SUMMARY: trucluster question



I received two replies, both indicating that it is expected that one 
node of the cluster would crash. I find this somewhat surprising (and
distressing) since I expected that the orphan node would wait patiently
until the cluster interconnect was restored, at which point it would 
rejoin the cluster.

Steve

On Wed, Jul 31, 2002 at 03:05:40PM -0400, Steve Feehan wrote:
> I have just setup a two node trucluster (5.1a) on two DS10Ls w/
> a LAN interconnect.
> 
> To see what happens when the LAN interconnect was broken, I unplugged
> the cable.

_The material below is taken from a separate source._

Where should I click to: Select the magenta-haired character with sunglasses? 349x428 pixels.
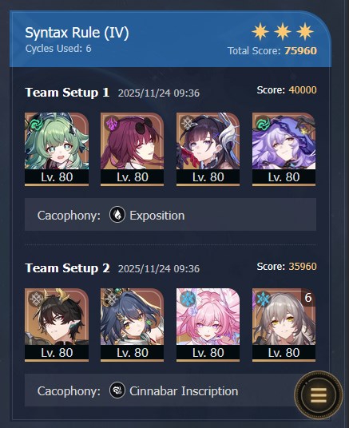(x=132, y=149)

Before disconnecting, I spread the file systems across the
> two nodes (ie. / and /var on member1, /usr on member2) just to make
> things interesting.
> 
> I disconnected the cable and both systems appeard to hang, which is
> expected. 
> 
> After about two minutes one node came back online, with cfsmgr 
> showing that it had taken over the other nodes file systems.
> 
> The unexpected bit is that the other node had crashed. I switched over
> to the console to find it at the >>> prompt.
> 
> So my two questions:
> 
>  1. why did one of the members crash?
> 
>  2. is there a way to reduce the timeout between the clusters 
>     separating, and a member taking over? And if so, is this a good
>     idea or should I not mess with the defaults?
> 
> Thanks.
> 
> -- 
> Steve Feehan
> Unix Systems Administrator
> Structural Biology and Bioinformatics Group
> University of Vermont

-- 
Steve Feehan